Parenting styles – we know that positive parenting styles tend to work better for children with anxiety. Working towards the child’s strengths rather than their weaknesses. Suggest that parents reward better behaviours rather than punish the bad ones and keep their own mental health in check.
We often forget that while the patient might be the child, they are influenced and raised by a parent or caregiver. One that may also be struggling in their own way. It is very hard to manage a child’s emotional wellbeing if that person is also suffering from an anxiety disorder, and this is not an uncommon scenario.
Set up a separate consult with the caregiver of that child.

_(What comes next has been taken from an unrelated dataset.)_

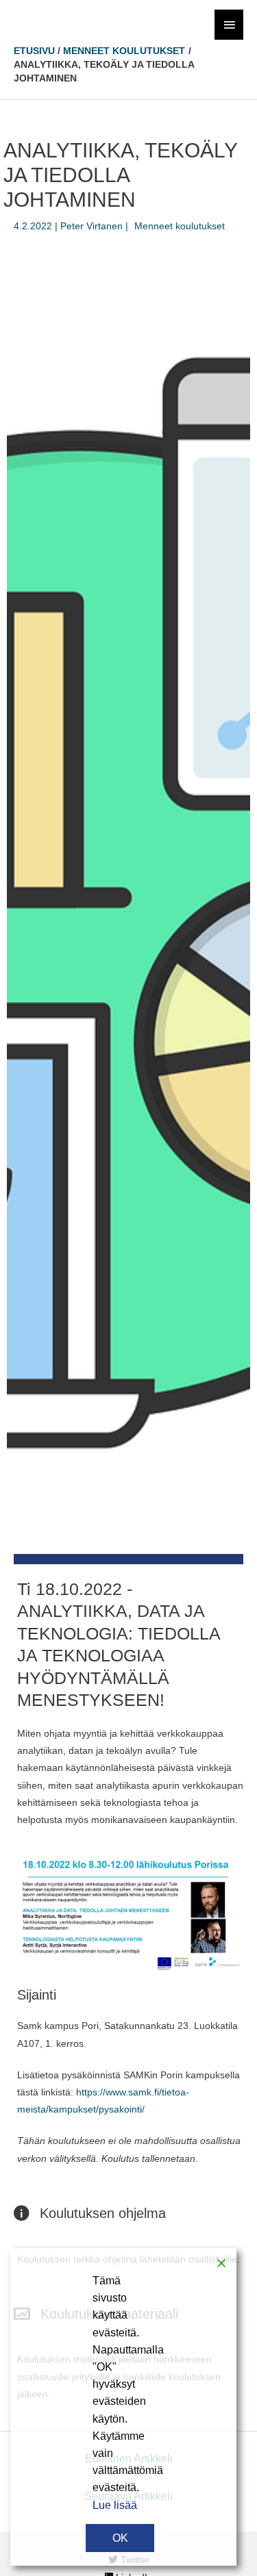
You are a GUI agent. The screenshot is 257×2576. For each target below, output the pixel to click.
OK (120, 2538)
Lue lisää (115, 2505)
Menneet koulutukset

Discussing the idea of modelling calmer reactions to stress and reducing worry in the household is immensely powerful. During COVID I remember telling almost every parent to turn off the news as I was seeing weekly increases in children presenting with anxiety around becoming ill.
If in doubt, a patient like Lucy could benefit from a mental health occupational therapist or a psychologist, but it may not come to that. Time and support might just be enough.
Finally, when talking to children, it is always important to help them understand that worry, fear, anger, stress and anxiety are all normal emotions. Remind them that there is ‘nothing wrong with them’ as such, rather their busy brain has found it hard to turn them down.
As a result, we are here to help and want to give them tools to reduce these feelings when they are too strong to handle.